'Dirty' money fear on Cup bets

Publish date: 2024-06-05

People who bet on World Cup matches with legitimate overseas bookmakers could face money-laundering charges.

Two days before kick-off in France, a grey area in the law has come under the legal spotlight.

Section 25 of the Organised and Serious Crimes Ordinance, dealing with laundering, includes a clause which refers to 'conduct which would constitute an indictable offence if it had occurred in Hong Kong'.

The clause is understood to have led some in the Department of Justice to believe that as bookmaking is illegal, once the proceeds of an overseas win arrive in the SAR they are 'dirty'.

Using them - putting them in a bank account, for instance - could therefore constitute money laundering.

But others argue Hong Kong law could not make money legitimately obtained in another country illegal when it arrives here.

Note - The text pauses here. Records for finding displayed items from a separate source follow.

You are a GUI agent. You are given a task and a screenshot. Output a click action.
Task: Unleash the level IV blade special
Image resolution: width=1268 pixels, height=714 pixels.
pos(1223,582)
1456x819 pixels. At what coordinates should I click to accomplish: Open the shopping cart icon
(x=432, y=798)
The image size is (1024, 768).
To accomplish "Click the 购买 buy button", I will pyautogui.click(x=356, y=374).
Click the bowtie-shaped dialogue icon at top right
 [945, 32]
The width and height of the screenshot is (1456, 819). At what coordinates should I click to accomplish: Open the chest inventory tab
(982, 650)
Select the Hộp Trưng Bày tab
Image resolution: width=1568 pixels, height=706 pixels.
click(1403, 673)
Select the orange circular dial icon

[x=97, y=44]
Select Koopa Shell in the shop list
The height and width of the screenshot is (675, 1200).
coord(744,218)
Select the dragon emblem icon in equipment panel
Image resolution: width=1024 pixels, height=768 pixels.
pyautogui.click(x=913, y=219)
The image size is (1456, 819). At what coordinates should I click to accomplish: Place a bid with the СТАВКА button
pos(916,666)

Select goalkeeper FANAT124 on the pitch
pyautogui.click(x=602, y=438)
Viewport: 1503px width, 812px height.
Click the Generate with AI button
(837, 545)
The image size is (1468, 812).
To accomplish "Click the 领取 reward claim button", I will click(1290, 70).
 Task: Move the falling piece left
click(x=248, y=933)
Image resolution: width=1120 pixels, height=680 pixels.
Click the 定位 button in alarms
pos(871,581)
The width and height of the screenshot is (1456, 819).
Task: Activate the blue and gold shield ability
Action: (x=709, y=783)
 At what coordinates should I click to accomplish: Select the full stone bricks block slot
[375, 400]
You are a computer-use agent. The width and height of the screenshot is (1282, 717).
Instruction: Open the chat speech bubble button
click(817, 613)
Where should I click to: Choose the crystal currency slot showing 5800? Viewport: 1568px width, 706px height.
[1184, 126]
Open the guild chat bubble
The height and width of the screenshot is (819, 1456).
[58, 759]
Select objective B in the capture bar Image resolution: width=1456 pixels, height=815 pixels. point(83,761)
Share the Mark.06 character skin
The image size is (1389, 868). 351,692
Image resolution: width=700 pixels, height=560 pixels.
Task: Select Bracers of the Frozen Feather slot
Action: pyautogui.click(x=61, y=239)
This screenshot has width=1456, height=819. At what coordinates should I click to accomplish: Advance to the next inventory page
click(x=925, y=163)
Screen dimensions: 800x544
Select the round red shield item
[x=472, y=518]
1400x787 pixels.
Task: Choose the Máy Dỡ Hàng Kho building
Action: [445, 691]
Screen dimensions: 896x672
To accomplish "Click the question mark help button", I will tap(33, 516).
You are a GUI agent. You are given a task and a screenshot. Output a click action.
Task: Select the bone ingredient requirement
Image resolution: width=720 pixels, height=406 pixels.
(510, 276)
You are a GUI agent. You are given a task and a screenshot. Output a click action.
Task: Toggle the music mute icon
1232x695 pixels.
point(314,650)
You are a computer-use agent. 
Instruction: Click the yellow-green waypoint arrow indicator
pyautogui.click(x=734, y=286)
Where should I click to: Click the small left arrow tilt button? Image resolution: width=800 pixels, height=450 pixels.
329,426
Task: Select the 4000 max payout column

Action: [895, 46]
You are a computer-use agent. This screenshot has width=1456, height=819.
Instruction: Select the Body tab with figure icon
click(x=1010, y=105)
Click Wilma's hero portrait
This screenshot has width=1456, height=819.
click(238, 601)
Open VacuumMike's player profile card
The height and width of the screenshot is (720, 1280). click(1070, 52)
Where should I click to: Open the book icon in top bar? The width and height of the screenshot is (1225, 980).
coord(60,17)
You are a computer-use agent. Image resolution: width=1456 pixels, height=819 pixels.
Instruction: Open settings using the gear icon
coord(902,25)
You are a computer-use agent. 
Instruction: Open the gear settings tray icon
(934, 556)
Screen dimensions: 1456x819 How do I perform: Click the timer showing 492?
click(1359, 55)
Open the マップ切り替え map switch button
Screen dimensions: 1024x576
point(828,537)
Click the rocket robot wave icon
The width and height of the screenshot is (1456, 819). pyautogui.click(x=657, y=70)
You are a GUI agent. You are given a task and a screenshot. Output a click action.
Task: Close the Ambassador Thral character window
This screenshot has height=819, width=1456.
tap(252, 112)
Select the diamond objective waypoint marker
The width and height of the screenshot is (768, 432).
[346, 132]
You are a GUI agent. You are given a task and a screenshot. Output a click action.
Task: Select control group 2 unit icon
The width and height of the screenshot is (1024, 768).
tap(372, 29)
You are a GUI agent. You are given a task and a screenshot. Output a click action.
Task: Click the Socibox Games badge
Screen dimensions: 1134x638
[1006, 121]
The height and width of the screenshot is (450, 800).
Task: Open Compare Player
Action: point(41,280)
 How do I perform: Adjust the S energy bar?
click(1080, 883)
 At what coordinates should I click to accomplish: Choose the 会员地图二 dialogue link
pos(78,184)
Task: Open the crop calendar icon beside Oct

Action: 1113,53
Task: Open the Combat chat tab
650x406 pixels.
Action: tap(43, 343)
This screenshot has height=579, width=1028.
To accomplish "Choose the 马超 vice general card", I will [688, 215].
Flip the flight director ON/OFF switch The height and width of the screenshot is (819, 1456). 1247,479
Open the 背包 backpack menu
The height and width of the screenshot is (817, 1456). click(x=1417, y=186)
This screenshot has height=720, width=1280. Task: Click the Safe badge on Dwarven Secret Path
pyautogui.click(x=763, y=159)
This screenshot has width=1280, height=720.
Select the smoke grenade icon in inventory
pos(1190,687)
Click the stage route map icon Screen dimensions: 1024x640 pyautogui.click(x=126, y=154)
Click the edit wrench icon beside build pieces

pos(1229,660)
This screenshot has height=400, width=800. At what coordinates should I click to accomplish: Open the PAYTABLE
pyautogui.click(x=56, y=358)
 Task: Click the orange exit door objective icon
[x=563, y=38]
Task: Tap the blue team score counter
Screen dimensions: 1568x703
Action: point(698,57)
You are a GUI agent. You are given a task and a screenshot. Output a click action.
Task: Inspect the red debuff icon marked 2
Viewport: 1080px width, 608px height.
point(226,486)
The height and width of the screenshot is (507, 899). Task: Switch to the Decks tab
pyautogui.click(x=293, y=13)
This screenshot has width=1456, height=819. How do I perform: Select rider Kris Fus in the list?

Detectives believe the argument may only be settled by a test case.

Police can examine suspects' bank accounts under the ordinance's sweeping powers. Anyone convicted of money laundering faces up to 14 years in jail.

Police said 17 of 19 people arrested at the weekend in an operation against illegal horse-race bookmaking could face money-laundering charges. 'These arrests are different because these people were part of an illegal bookmaking operation,' Organised Crime and Triad Bureau Senior Superintendent Steve Tarrant said.

'But if the betting in the other country is legal, for example Stanley Ho's football pools in Macau . . . there is a possibility that you are still money laundering by settling bets in Hong Kong.

'But I would not like to say definitely without taking further legal advice from the Department of Justice - it's a very complicated piece of legislation.' Mr Tarrant said intelligence showed football betting was increasing in Hong Kong and that the illegal horse race bookies operating out of Hong Kong, Macau and China might have been operating for 'many years'. They were turning over at least $80 million a race meeting.

The probe, which straddled the racing season, saw 19 men and women arrested for allegedly running 14 illegal bookmaking syndicates, two of which were in Hong Kong.

One of the clandestine bookmaking scams was offering odds on English soccer.

Money laundering was not an offence until the enactment of the ordinance in 1995.